Monday, 29 January 2018

Light

December is a month of short dark days, weeks that compete for gloominess and a month that seems to shudder to a halt with the indoor excesses of Christmas. Yet just a week or two later as the days  start to draw out in the new year there is a also a subtle change to the quality of the light. Now on sunny days it has a vibrancy that was missing in December and comes with a gentle hint of the Spring to come. 

Ken Hill Woods last Friday, I quite liked the light
Last Friday was just such a day of promise, a clear night left a heavy morning frost that coated the cars windscreen with a thin layer of ice. In the local woods at lunchtime a bumblebee sat in a stupor on the ground woken to early from its winter sleep, the vibrant yellow flowers of a Gorse bush were out a little early for pollinators like the unfortunate bee. As I enjoyed my walk snatches of Great Tit and Nuthatch song cut through the trees, whilst a large mixed flock of Long Tailed Tits, Goldcrests and Coal Tits reminded me that this was still January.

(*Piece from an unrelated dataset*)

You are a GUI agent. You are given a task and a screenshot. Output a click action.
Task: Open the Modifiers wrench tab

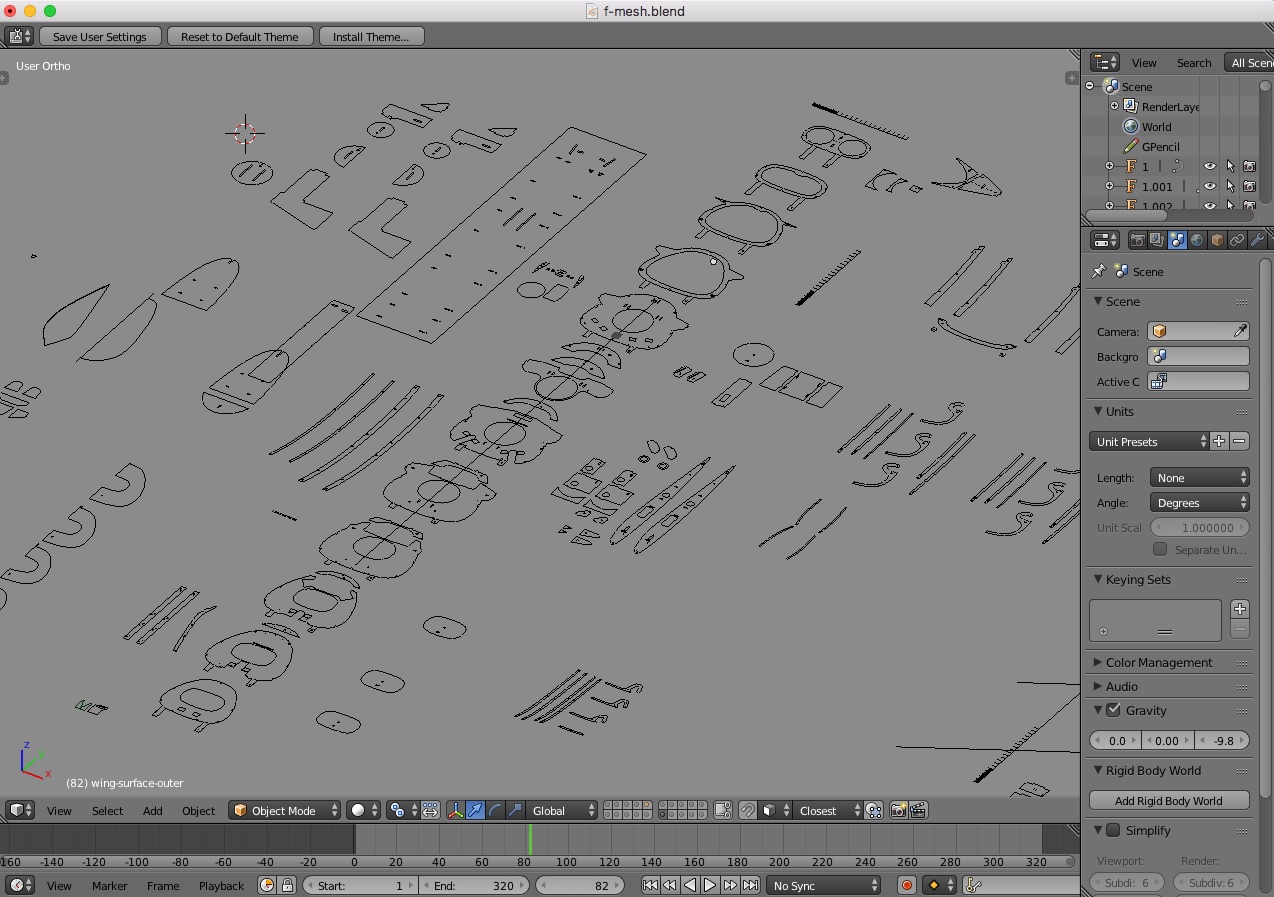point(1257,240)
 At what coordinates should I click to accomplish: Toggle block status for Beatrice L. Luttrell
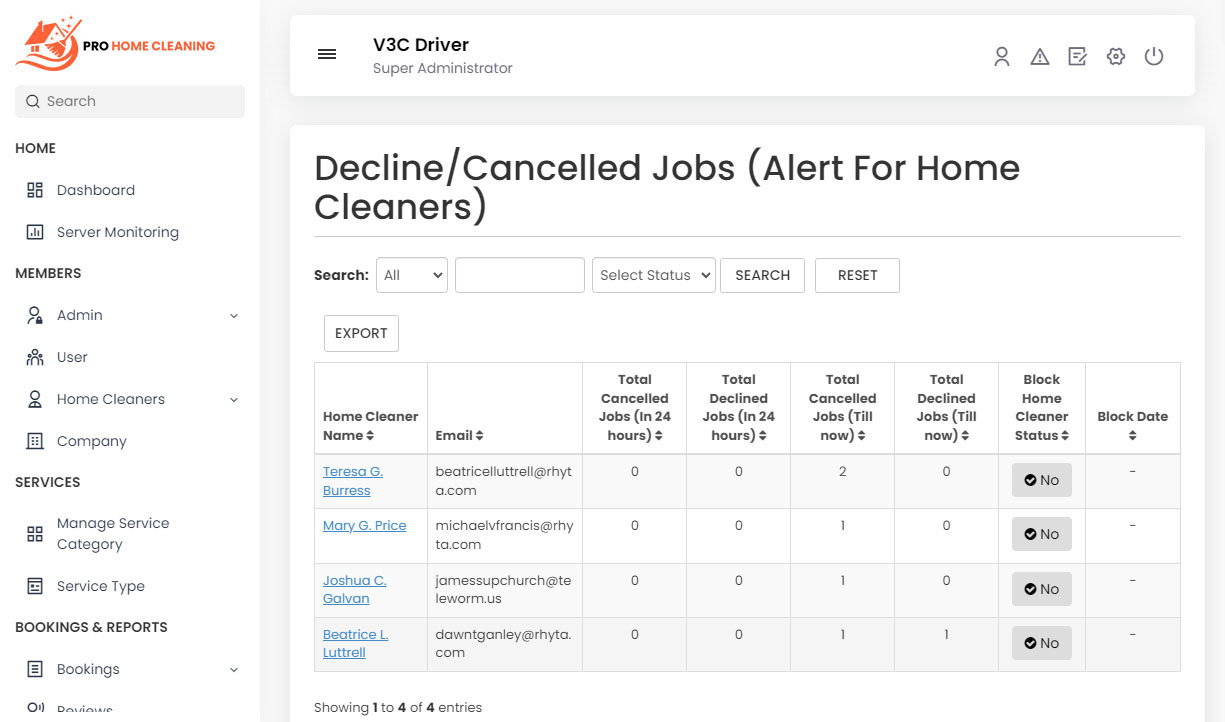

But it was something about the light on a woodland ride and how it brought out the colours of the bare trees that made me stop in my tracks and pull out my little compact camera. To the left of the ride sunlight streamed through a gap in the trees, creating a natural spotlight at 45 degrees. This light hit the bronze leaf litter on the forest floor and reflected back up onto the white bark of the silver birches that edged the ride. Behind all this a belt of conifers suffused with the same winter light gave a soft green background to the scene.

This viewpoint is one that I have passed many times before, it is on one of my favourite walks through these woods, a walk I do probably at least once a week throughout the year. It is pleasant but it doesn't normally having me pausing and reaching for my camera. But today what for me briefly lifted the scene was the light helping me see a different view and bringing this bend in a path in the woods to life.


As I stood and tried to capture an image that would go someway to capture the spirit of the scene in front of me, I was acutely aware of the transient nature of what I was enjoying. All it would take for the magic to fade would be a change in the position of the sun as the afternoon wore on, or a light breeze pushing in some cloud and with it turning off the magical soft winter light.

I carefully composed my image and pressed the shutter button, then after taking one last look at the scene in front of me continued my walk around the wood and eventually back to my office and a full afternoons work at my computer.